Where a line of the material includes the string "icon", copy that line.

### [INFORMATION GIVEN]
··········

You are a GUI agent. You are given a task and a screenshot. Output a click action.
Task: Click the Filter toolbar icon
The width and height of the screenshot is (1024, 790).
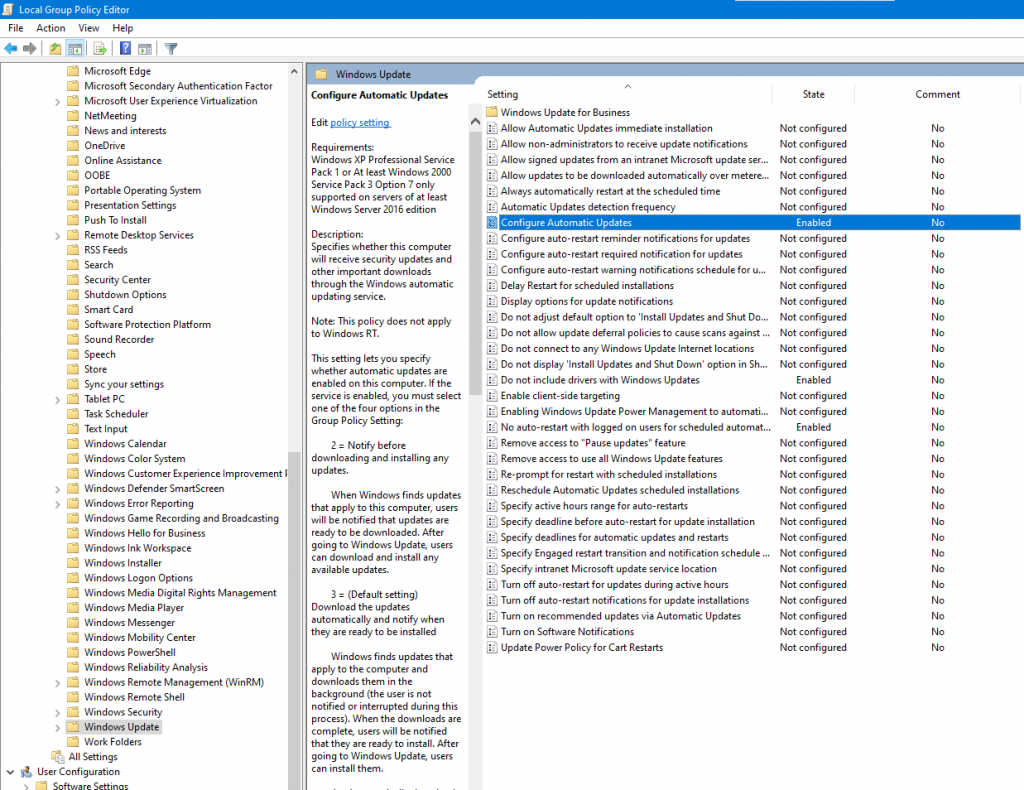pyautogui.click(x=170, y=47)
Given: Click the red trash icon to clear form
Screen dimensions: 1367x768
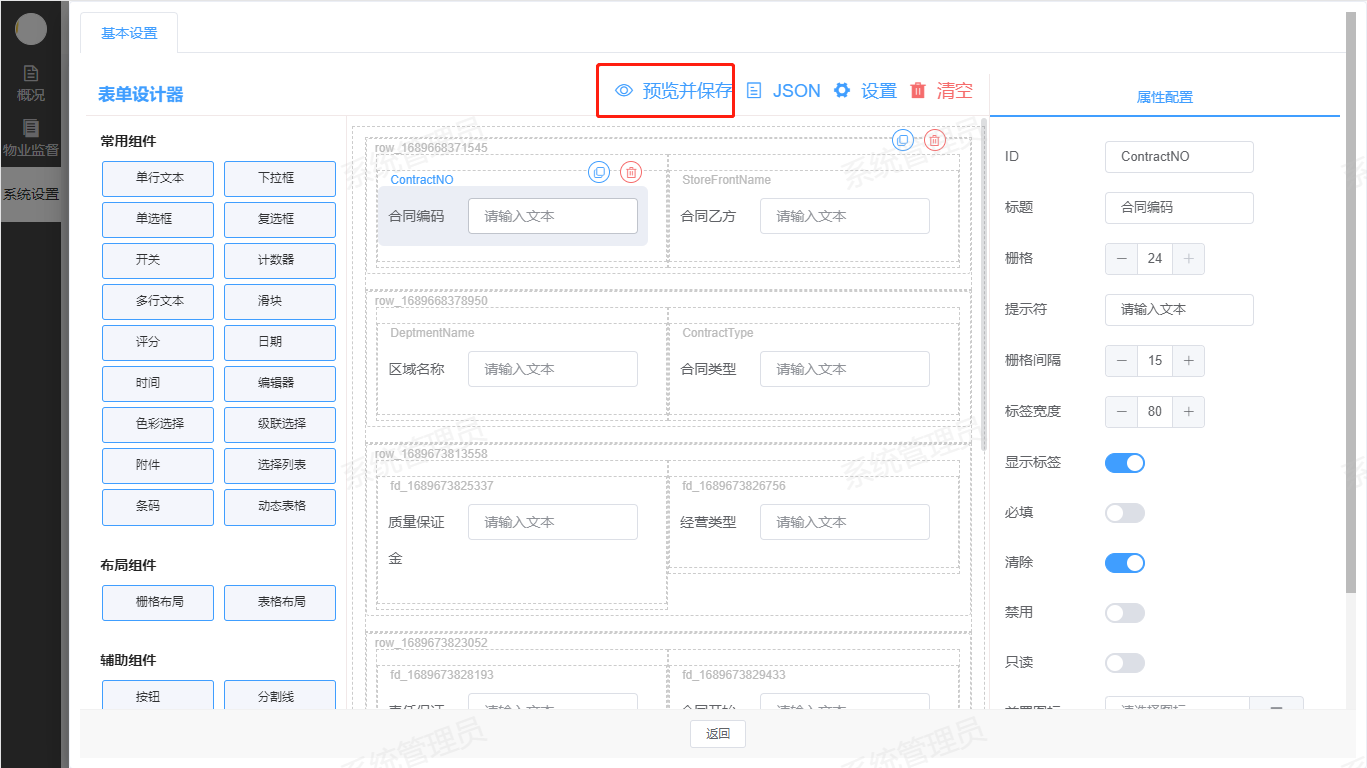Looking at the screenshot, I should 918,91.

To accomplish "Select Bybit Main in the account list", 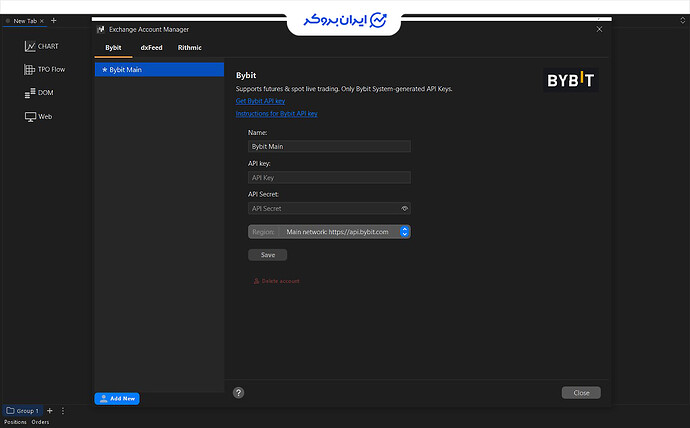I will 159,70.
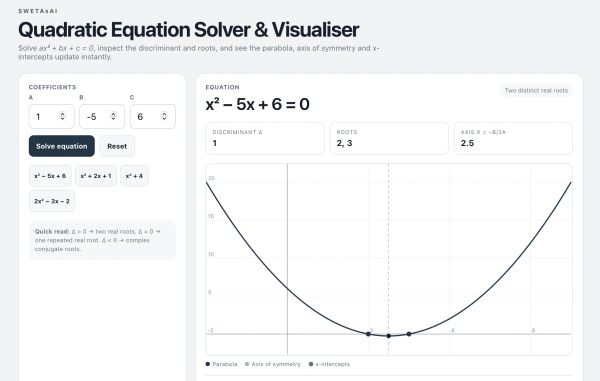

··········

### [RESPONSE BOX]
Task: Click the Filter toolbar icon
Given: Click the red trash icon to clear form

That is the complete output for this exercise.